• **Entries supplied**:

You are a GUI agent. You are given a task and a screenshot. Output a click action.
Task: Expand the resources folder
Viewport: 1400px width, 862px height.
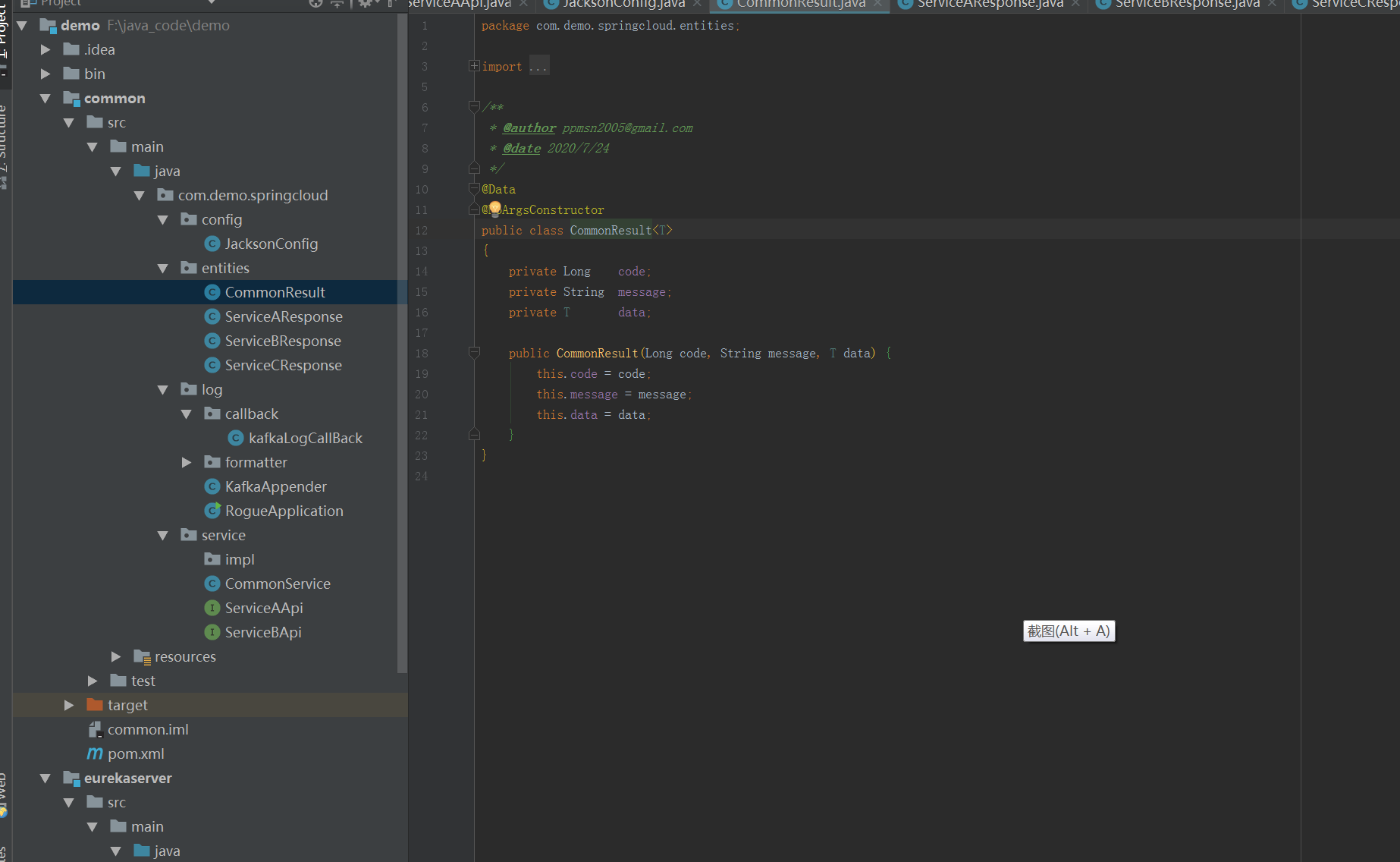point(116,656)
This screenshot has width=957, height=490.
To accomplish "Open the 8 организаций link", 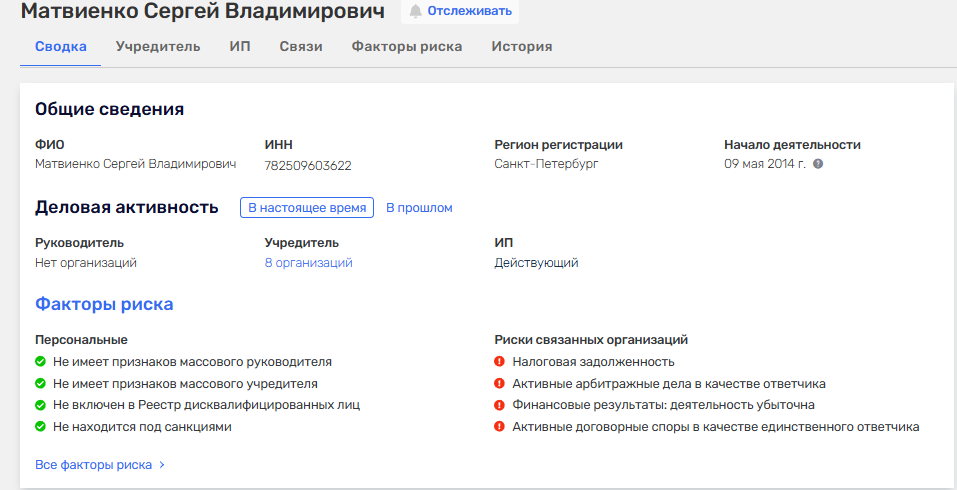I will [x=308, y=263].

---

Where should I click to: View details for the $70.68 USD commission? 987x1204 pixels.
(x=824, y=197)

...

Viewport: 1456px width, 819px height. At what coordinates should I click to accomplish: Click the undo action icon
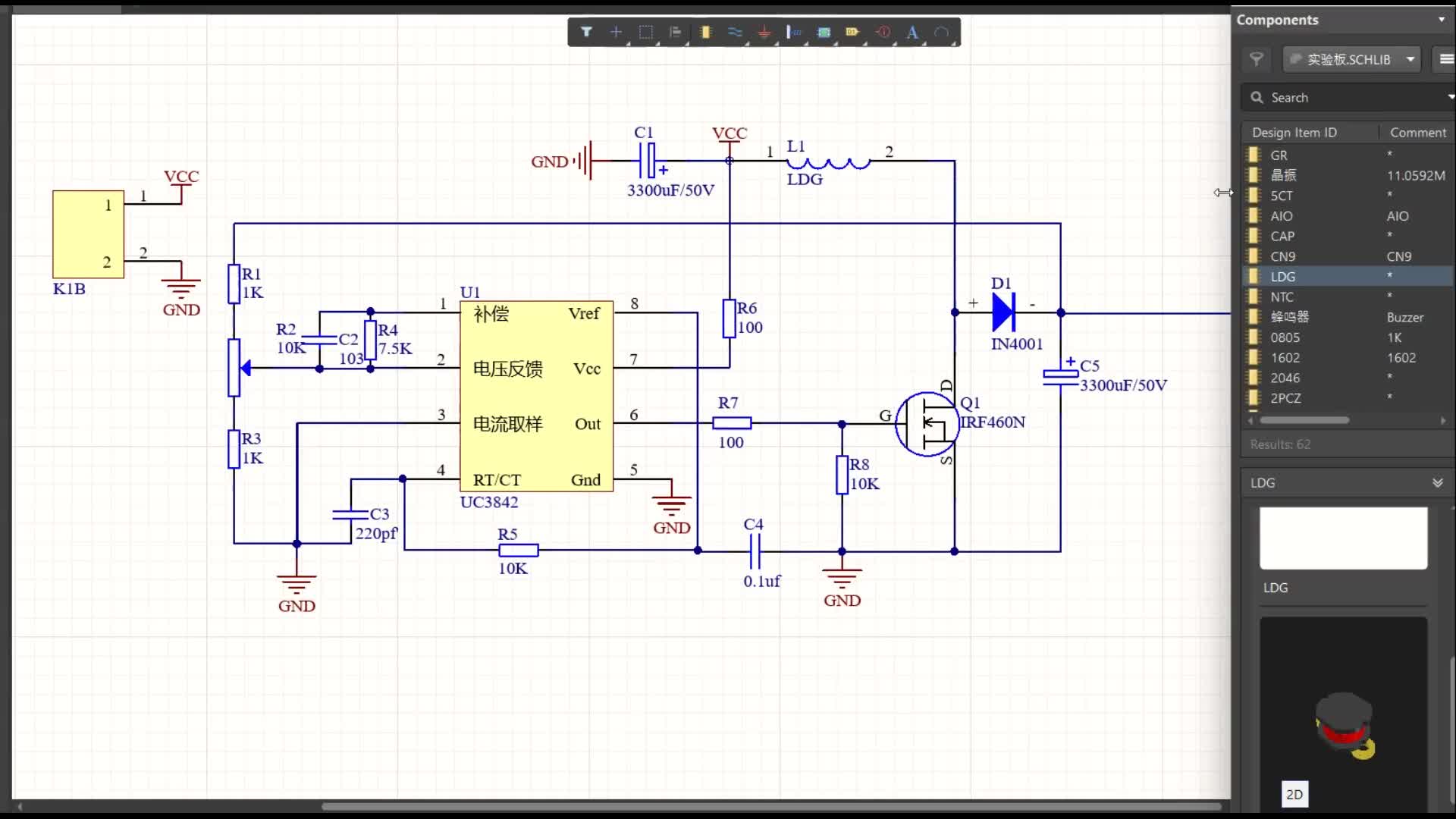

• **Problem details**:
Determine the number of lines in these entries that contain the word "action", and write only that number.

• **Reply**:
2